TO BE DONE |
a) Name every person mentioned in the Midnight Oil passage below.
b) According to the Midnight Oil passage below, who invited the band to London in 1980?
c) Pick up the Midnight Oil passage below right after its final sentence and keep writing.
***** DOCUMENT EXTRACT *****
The four founding members of Midnight Oil have been working at this for a very long time (bassplayer Bones Hillman, a former member of The Swingers, joined in 1990 for the recording of Blue Sky Mining). Early albums like Head Injuries (recorded at 301 with Les Karski) were exercises in simply harnessing the band's terrifying live power and energy. As singer Peter Garrett puts it, "it's the sound of us going at it as hard and as loud as we can. All that impetuous youthful enthusiasm, the can-we-make-it-any-louder attitude."

It wasn't until the band travelled to London in 1980, at the invitation of veteran British producer Glyn Johns (The Who, Rolling Stones etc), that Midnight Oil came into close contact with what they'd come to regard as 'proper' international recording techniques. Although recording with Johns was a somewhat difficult process ("we were just this young band and he had a lot of other stuff going on in his life," remarks drummer Rob Hirst), the band relished the opportunity to work in a different environment with someone who had a direct link to many of their greatest musical heroes.
***** DATA EXCERPT *****
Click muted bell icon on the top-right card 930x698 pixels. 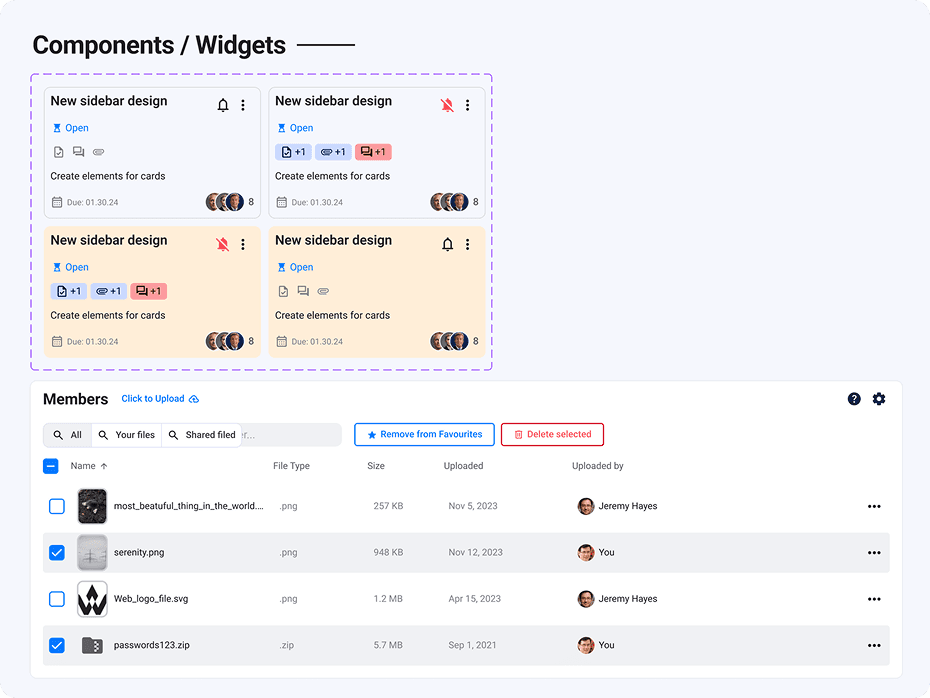coord(447,105)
*****
RESPONSES BY TASK |
a) Bones Hillman, Les Karski, Peter Garrett, Glyn Johns, Rob Hirst

b) Veteran British producer Glyn Johns.

c)
"The main reason we travelled to Britain to record Place Without a Postcard was that, at that time, the feeling was that the records sounded better," says Peter Garrett. "It was that. And also perhaps a feeling that we needed to find new horizons to conquer. It was a very important album to us, because it was our first real experience of stepping outside Australia, writing songs about Australia."

While Postcard indisputably gave rise to some wonderful songs (including Don't Wanna Be The One and the atmospheric Armistice Day) it was the band's sessions the following year at London's Tonwhouse Studios - with a very young Nick Launay - that paved the way to the band's first real sonic triumph. Utilising state of the art digital technology, including synthesisers and first generation Linn Drums, the band crafted a sound like nothing anyone had heard before. Songs like US Forces and the bands breakthrough hit, Power and the Passion, represented revolutionary use of the recording studio.

"10 to 1 was a really fun album to make," says Jim Moginie. "We really had that sense of unlimited possibility."

"With that album, we were one of the first Australian bands to get into sequencers and synthesises," says Rob Hirst. "10 to 1 was quite a landmark album at the time, and still stands up really well, because it managed to combine all the aggression and frustration of Midnight Oil with some amazing studio stuff courtesy of Nick."

By the time the band regrouped to record once again with Nick Launay in 1984, they chose a completely alien environment - Tokyo - to work in. Somewhat stranded in this futuristic city, many miles from home and isolated from their surroundings by a formidable language barrier, Midnight Oil reached deep inside themselves to create Red Sails in the Sunset, an album that was almost physcedelic in its scope.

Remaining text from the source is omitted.